JINR honours Zichichi with the 2007 Bruno Pontecorvo prize
During the 103rd session of the JINR Scientific Council, Alexei Sissakian, director of JINR, announced that Antonino Zichichi of INFN/Bologna and CERN is to be awarded the 2007 Bruno Pontecorvo prize. The official ceremony for the prize – one of the most prestigious Russian physics awards – will take place in September in Dubna.
Zichichi has been selected by the international prize committee for his role in the creation of the Gran Sasso National Laboratory and his work on the collider programme and lepton physics at CERN. Committee member, Academician Semen Gershtein said: "Zichichi proposed a very interesting method for searching for a third heavy lepton in uncorrelated electron–muon pairs, which ultimately led to the discovery of the tau lepton. His work is closely related to problems that were interesting to Pontecorvo and undoubtedly made a huge contribution to the field."
The Gran Sasso National Laboratory is currently the prime location for the study of cosmic and manufactured neutrinos.
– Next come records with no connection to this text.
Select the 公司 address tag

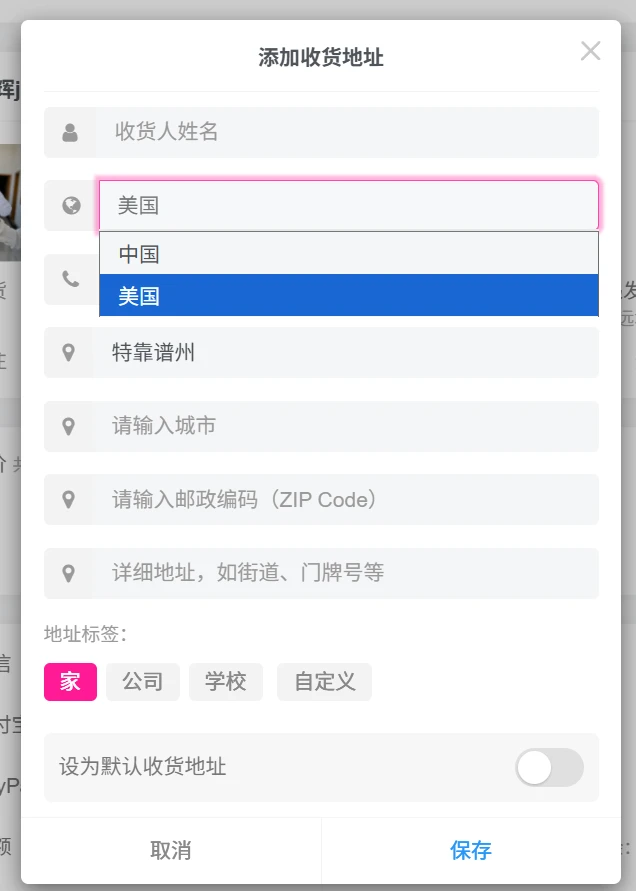pyautogui.click(x=142, y=682)
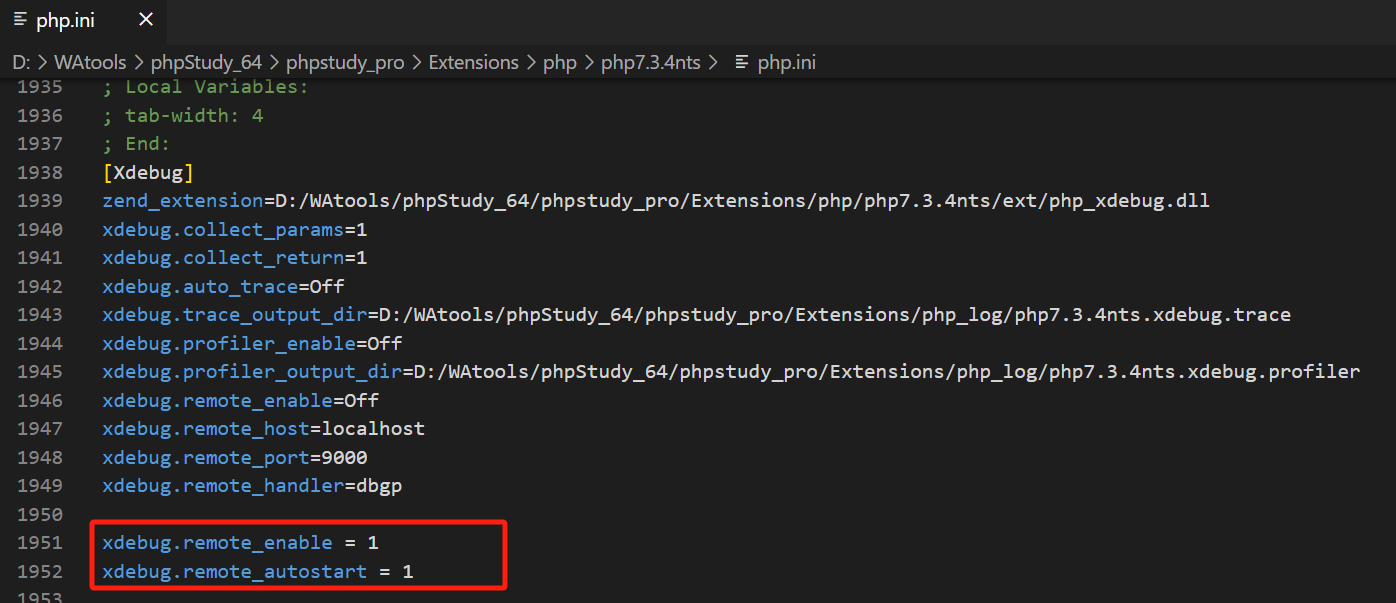This screenshot has width=1396, height=603.
Task: Click the xdebug.remote_host=localhost line
Action: [263, 429]
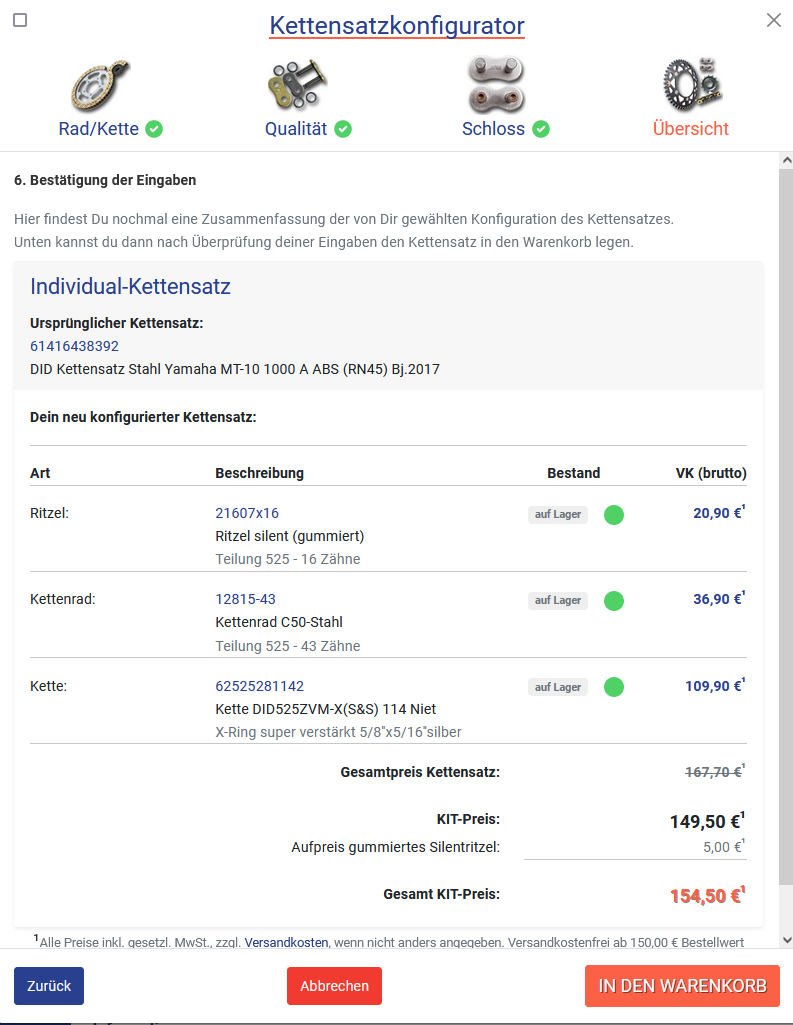793x1025 pixels.
Task: Switch to the Schloss step
Action: tap(494, 129)
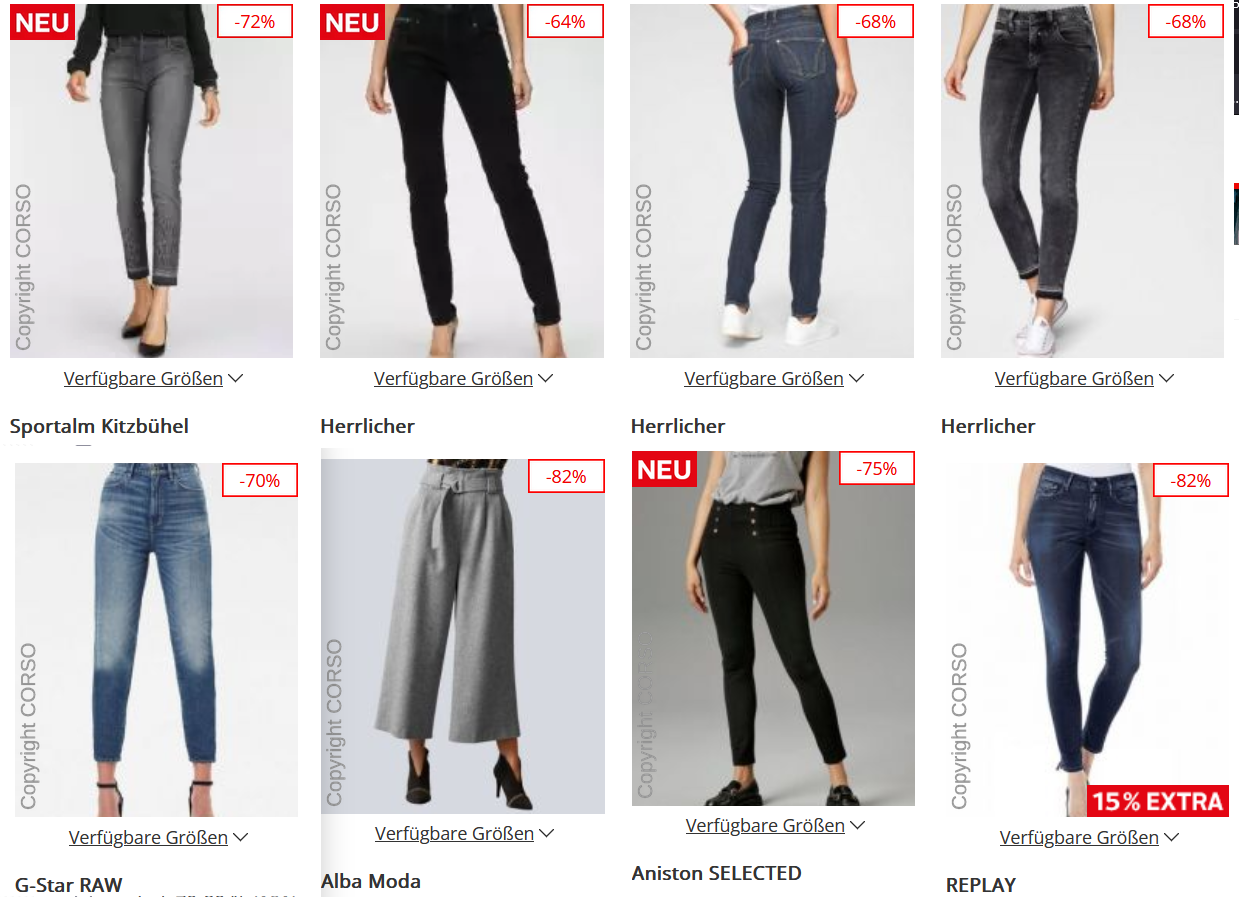Expand Verfügbare Größen under black Herrlicher jeans

[464, 378]
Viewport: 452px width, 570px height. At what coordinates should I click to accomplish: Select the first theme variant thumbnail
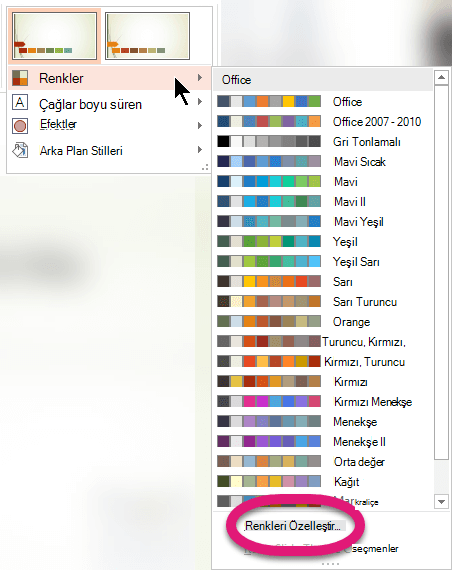pyautogui.click(x=55, y=36)
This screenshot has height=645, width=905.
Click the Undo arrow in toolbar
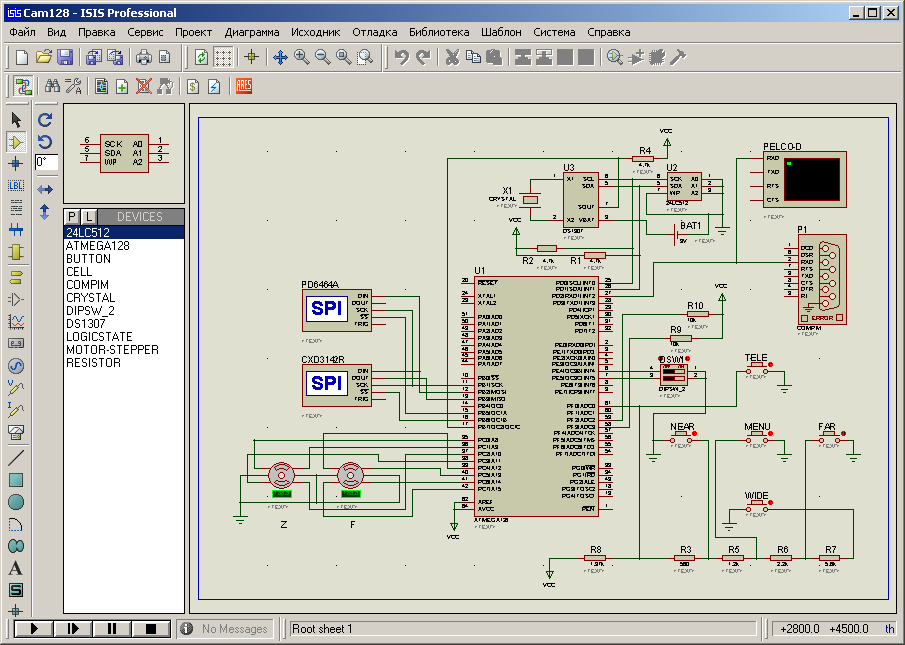pyautogui.click(x=401, y=57)
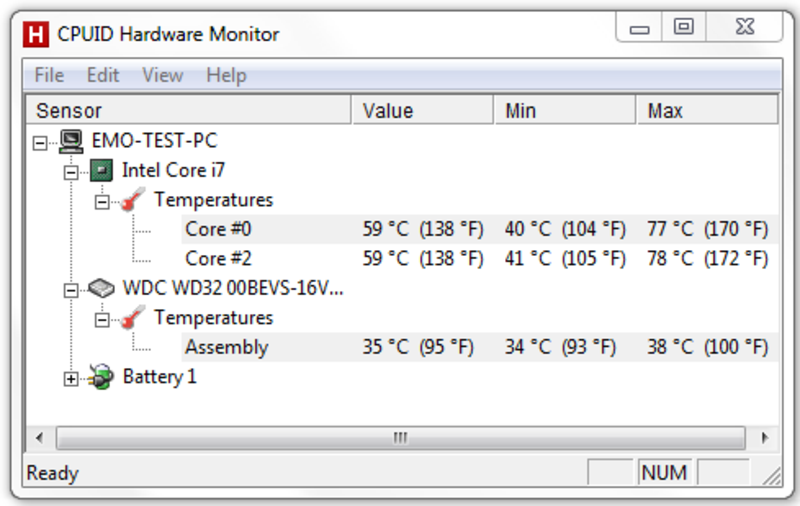Select the Core #0 temperature row
The width and height of the screenshot is (800, 506).
(x=480, y=229)
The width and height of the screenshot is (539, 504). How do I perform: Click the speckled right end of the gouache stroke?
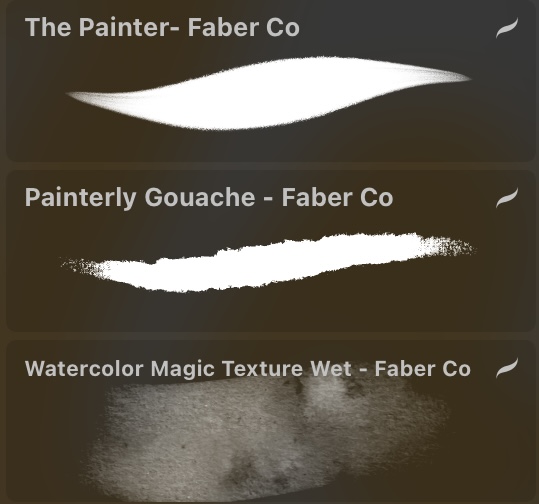[450, 246]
From the start, the concept for the laboratory took into consideration the possible study at Gran Sasso of neutrinos produced at CERN, so the big laboratory galleries are oriented towards CERN. The CERN Neutrinos to Gran Sasso project is now under way, having delivered the first neutrino beam in 2006. A prime goal is the investigation of neutrino oscillations, proposed initially by Pontecorvo.
The search for a third lepton has origins in Zichichi's PAPLEP experiment at CERN in the 1960s, which looked for electron–muon final states from proton–antiproton annihilation. This is how a large electromagnetic time-like form factor was discovered but this suppressed the proton–antiproton cross-section by as much as 500, so Zichichi moved to Frascati where, in 1967, he presented a proposal to search for a third lepton (now called the tau) using the electron–positron collider, ADONE.
Pontecorvo was a strong supporter of these activities. When Zichichi reported the PAPLEP results at the international conference in Dubna in August 1964, he received an enthusiastic response from Pontecorvo, who encouraged him to continue the line of research. At the time the bubble chamber was the dominant technology. When Pontecorvo visited Italy in 1978, he expressed his strong support for the Gran Sasso project, which Zichichi had just presented in Rome.
Haguenauer is honoured for technology transfer
Maurice Haguenauer, from the Laboratoire Leprince-Ringuet (LLR) at the Ecole Polytechnique in Paris, has received the Prix de la valorisation et du transfert de technologie (Evaluation and technology transfer prize) of CNRS/IN2P3 for developing instruments with medical applications. The prize is in recognition of his work on developing scintillation fibre hodoscopes for use in hadron therapy, more specifically for imaging the beam profile.
Hadron therapy is gaining ground in the treatment of certain cancers, with new European facilities coming into operation this year at the Centro Nazionale di Adronica Oncologica (CNAO) in Pavia and at the Heidelberg Ion Therapy Centre (CERN Courier December 2006 p17). CNAO asked Haguenauer's team at LLR to build a beam profile camera based on scintillation fibre technology. The fibres are arranged in horizontal and vertical layers and are read by a CCD camera.
Haguenauer has participated in important experiments at CERN, in particular the Gargamelle neutrino experiment, which discovered weak neutral currents and first indicated that gluons comprise about 50% of the nucleon. He is also well known for his work on UA4, measuring the real part of the proton–antiproton scattering amplitude – a result that consolidates extrapolations to derive the proton–proton total cross-section at the LHC. Now, within the ATLAS collaboration, he is involved in preparing a measurement of the luminosity and cross-section at the LHC using the Coulomb peak, and at the same time will measure the real part. This has the potential to provide evidence for extra dimensions.